▸ Problem description: Pick out every line in the records that contains the word "screenshot" and copy each one.

........

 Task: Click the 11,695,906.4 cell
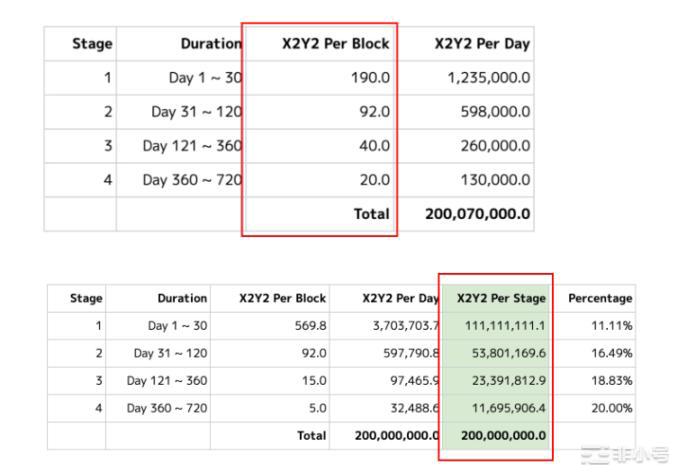tap(505, 408)
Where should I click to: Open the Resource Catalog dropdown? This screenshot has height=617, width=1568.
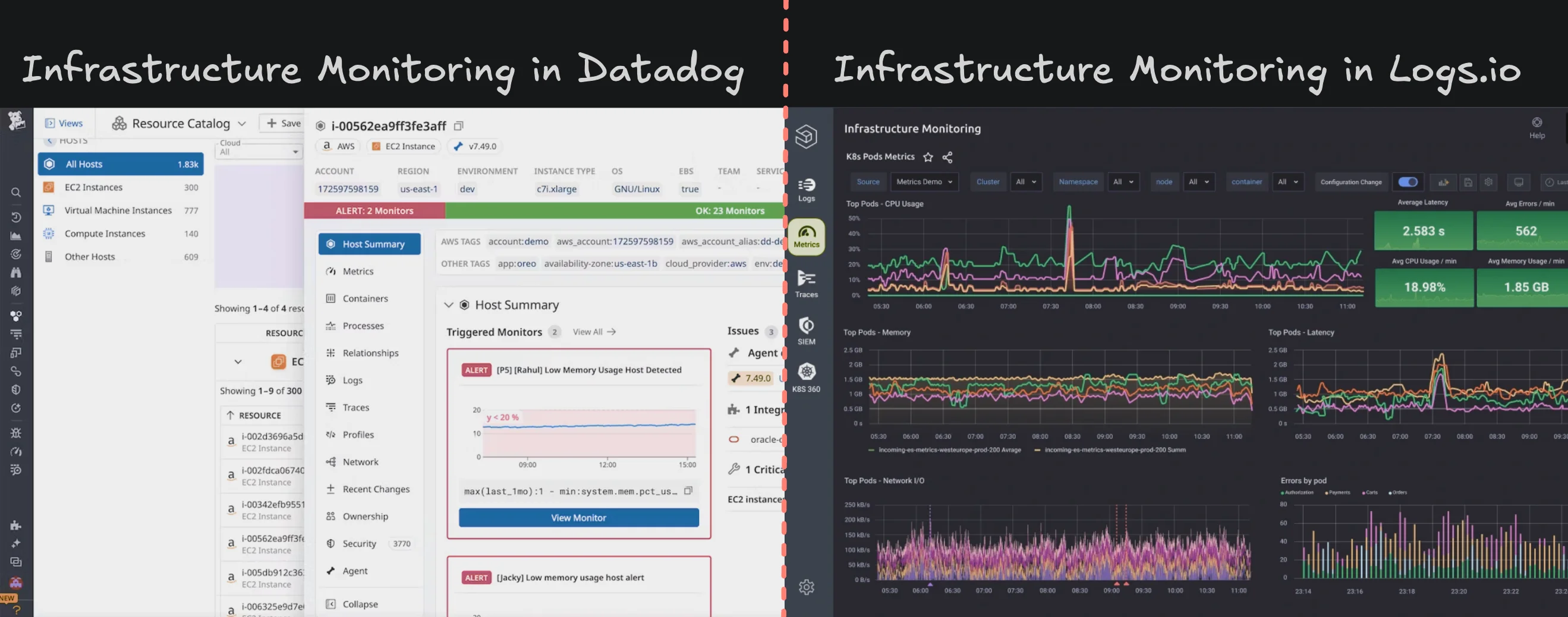[243, 123]
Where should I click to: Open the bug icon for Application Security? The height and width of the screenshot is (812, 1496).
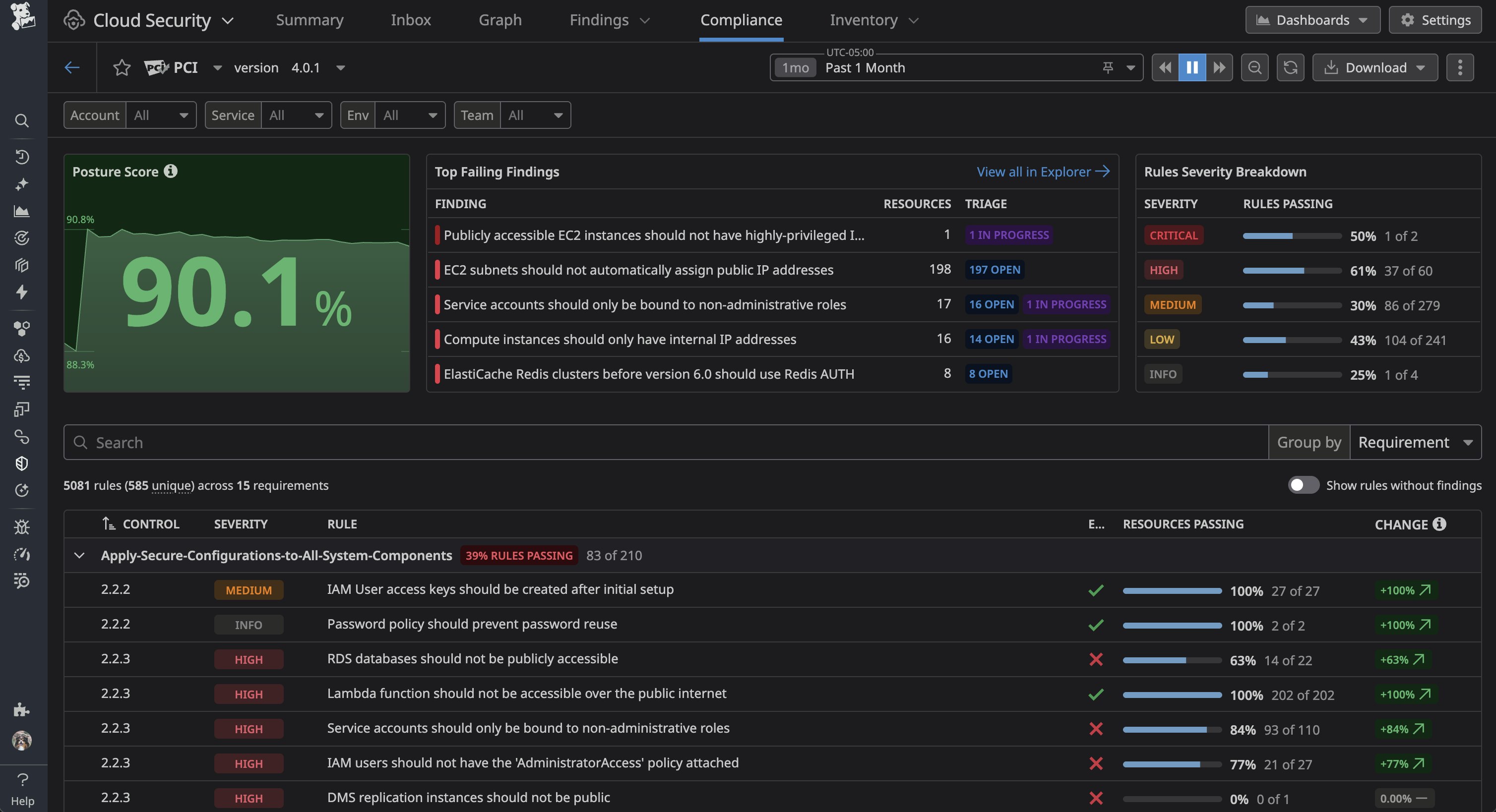(x=22, y=526)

........

▸ Reply:
Where should I click to: Open the Resource Catalog dropdown? This screenshot has height=617, width=1568.
Where should I click to: Open the bug icon for Application Security? The height and width of the screenshot is (812, 1496).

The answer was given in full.